The Walt Disney Co., never renowned for self-deprecation, put itself in the unusual position Tuesday of playing the shrinking violet.
The occasion was the latest chapter of the Jeffrey Katzenberg vs. Disney trial, which continued to unfold along surreal lines this week.
The prominent management consulting firm of Booz Allen Hamilton, according to material released at the trial, had valued the Disney assets in question at $18 billion. The firm was working for Disney at the time. Yet Nathan Myhrvold, Microsoft’s chief technology guru, testifying as an expert witness for Katzenberg, suggested in a letter that its real value was closer to $30 billion.
Similarly, where Kaztenberg’s attorneys projected $4 billion in a business emanating from China and India, Disney’s attorneys painted a discouraging picture of piracy-ravaged territories that would bring in less than $1 million in revenue last year.
Surprising, too, was the identity of the man arguing Disney’s case. It was none other than Sanford Litvack, the company’s senior executive vice president and chief operating officer, who would normally be ensconced in meetings at the studio.
Testifying in the ongoing second phase of the Disney-Katzenberg trial, Microsoft’s Myhrvold spoke of everything from homes that will be able to receive movies on demand — especially older titles in libraries — and over the Internet, via satellite or cable boxes, to “smart toys” that will dance along with children’s television shows.
These and other advancements could occur in five to 10 years on a widespread basis, reaching roughly 30% of U.S. homes, Myhrvold said.
“I am certain that digital video will be the way video is deployed and enjoyed in the future,” Myhrvold said. “We can see the seeds of that planted now.”
Disney attorney George Caplan, in a brief opening statement, said Katzenberg’s estimate of future video sales didn’t take into account the widespread piracy in China and India that affects even first-run movies. “Because of piracy, it’s virtually all on the streets of China today — and India,” Caplan said.
Speculation holds key
According to Team Katzenberg, the Chinese, for instance, bought more than 50 million video copies of “Titanic,” but most of the videos were pirate copies. However, with protective measures in place, Myhrvold estimated Hollywood studios could collect $8.1 billion from properties in China.
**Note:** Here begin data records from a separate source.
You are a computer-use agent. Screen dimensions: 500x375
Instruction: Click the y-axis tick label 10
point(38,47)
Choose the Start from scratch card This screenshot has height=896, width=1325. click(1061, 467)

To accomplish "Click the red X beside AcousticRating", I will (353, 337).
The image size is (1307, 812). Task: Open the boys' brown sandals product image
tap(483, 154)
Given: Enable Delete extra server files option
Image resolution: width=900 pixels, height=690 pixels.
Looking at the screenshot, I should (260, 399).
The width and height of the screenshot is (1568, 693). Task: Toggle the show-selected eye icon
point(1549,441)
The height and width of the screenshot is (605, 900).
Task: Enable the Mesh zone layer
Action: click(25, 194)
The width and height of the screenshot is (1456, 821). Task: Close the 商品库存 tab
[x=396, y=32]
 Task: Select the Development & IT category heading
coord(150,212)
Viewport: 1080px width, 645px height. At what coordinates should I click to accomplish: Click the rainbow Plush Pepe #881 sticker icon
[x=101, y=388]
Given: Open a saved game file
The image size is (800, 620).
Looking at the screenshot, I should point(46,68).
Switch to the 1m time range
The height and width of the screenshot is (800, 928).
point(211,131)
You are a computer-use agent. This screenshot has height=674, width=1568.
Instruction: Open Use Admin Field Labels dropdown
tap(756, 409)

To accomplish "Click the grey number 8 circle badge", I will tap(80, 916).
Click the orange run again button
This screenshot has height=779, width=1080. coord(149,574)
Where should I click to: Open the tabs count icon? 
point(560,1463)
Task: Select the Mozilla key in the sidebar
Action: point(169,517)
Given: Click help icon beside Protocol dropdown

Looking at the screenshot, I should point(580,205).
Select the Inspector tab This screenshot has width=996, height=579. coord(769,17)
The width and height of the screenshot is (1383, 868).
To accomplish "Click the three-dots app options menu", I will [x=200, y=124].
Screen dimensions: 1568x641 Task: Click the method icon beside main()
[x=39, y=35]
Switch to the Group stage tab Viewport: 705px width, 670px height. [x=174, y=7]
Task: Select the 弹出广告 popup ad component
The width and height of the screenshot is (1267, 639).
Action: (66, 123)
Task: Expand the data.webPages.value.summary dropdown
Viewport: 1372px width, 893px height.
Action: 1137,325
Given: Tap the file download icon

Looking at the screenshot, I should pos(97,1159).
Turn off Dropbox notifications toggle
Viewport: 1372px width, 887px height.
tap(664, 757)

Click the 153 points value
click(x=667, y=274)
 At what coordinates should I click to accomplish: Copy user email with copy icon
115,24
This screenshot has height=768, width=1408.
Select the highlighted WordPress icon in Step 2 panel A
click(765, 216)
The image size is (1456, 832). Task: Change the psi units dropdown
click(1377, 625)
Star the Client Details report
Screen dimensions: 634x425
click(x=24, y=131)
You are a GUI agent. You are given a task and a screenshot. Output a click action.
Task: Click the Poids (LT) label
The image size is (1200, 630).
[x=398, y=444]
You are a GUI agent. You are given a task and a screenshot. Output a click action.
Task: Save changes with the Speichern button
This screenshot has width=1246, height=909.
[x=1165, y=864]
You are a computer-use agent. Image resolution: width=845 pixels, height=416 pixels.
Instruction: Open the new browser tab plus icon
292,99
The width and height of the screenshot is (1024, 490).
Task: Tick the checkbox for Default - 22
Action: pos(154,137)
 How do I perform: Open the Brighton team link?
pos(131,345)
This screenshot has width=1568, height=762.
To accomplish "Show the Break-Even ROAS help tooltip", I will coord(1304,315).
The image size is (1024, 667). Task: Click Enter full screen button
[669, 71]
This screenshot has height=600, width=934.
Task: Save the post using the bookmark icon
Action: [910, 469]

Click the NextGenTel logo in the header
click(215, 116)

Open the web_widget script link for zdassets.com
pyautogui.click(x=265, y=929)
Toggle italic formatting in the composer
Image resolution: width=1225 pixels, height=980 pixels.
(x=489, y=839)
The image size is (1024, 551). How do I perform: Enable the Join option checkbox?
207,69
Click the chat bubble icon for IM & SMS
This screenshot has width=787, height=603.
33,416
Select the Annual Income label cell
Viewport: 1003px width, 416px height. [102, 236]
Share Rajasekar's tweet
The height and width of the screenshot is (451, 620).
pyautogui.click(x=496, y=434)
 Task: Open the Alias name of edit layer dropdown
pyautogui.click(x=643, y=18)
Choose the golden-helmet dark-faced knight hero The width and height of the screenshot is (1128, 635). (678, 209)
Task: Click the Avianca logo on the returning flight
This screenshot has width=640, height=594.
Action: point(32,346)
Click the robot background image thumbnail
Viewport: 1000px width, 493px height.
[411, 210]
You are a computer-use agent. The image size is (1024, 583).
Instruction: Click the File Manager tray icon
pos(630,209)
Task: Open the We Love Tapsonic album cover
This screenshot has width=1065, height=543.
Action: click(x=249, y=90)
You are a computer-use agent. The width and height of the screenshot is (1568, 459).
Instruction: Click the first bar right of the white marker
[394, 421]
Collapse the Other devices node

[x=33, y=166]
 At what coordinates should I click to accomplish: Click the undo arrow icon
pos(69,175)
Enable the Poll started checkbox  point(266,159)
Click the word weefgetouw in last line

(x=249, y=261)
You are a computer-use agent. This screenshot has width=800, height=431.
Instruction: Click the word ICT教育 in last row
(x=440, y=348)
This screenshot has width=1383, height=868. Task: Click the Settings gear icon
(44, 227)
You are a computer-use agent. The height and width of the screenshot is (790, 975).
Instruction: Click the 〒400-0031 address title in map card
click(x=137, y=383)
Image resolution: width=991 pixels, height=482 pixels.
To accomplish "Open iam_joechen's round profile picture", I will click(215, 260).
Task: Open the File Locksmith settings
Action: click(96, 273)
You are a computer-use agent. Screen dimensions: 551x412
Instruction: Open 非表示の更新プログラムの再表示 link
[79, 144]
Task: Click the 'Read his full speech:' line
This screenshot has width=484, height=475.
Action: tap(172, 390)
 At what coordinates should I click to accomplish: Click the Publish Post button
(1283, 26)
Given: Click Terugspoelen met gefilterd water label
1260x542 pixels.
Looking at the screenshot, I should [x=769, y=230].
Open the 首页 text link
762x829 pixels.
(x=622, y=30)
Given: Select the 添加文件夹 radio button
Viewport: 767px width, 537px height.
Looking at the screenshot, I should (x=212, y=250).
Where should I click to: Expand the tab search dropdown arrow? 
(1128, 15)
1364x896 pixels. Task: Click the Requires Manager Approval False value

Disney’s Litvack sought to temper Myhrvold’s testimony by showing the witness’s opinions were shaded at least in part by his close ties to Katzenberg.
Litvack pointed to a plan — discussed in a “confidential” letter from Myhrvold to Katzenberg (see related story, this page) — for the DreamWorks exec to buy all of the Disney assets in question.
Myhrvold testified he composed the letter after conversing with management consultant Michael Wolf during a flight from New York to London in 1996. The two were on their way to the World Economic Forum in Davos, Switzerland.
“His (Wolf’s) analysis did not capture the value of controlling a critical mass of properties and what effects that could have on new synergistic business,” Myhrvold wrote.
“Disney would come up with many arguments,” the letter continued, “as to why the assets couldn’t possibly be worth that much — ranging from pessimistic market forecasts to looking at the percentage of the companies’ total cap value.
“As part of this case, you should make a formal offer to buy the eligible assets for a price that captures the full value.”
Later in the letter, Myhrvold suggested an offer of $30 billion, but admitted that it was “a very dumb idea,” and that he didn’t even think Eisner would sell them for $60 billion. Katzenberg considered the idea, but decided not to pursue it, Myhrvold said.
Katzenberg called Myhrvold as his first witness in the valuation part of the second phase of the Katzenberg-Disney trial. Myhrvold is a friend who was instrumental in making Microsoft a financial partner in DreamWorks, where Katzenberg is a partner and head of the animation division.
The trial, which has allowed the high-profile row between Katzenberg and former boss Disney chairman Michael Eisner to become public, is now focused on the question of how much money Disney can be expected to make for the rest of time off some of its best-known products, including “The Lion King” and “Aladdin.”
Katzenberg says his contract guaranteed him a lump-sum incentive bonus worth 2% of those future profits, payable two years after he left Disney in 1994. After Disney didn’t pay the bonus, Katzenberg filed his $250 million suit.
In the first phase of the trial, both sides reached a partial settlement, where Katzenberg was paid more than $100 million. The litigants also agreed to a second phase to decide which products would fall under the bonus and how much that bonus should be. The product issue was decided earlier, along with a finding that Katzenberg should get interest payments on his bonus.
The trial doesn’t resume again until Tuesday. Myhrvold was allowed to testify early due to problems of availability.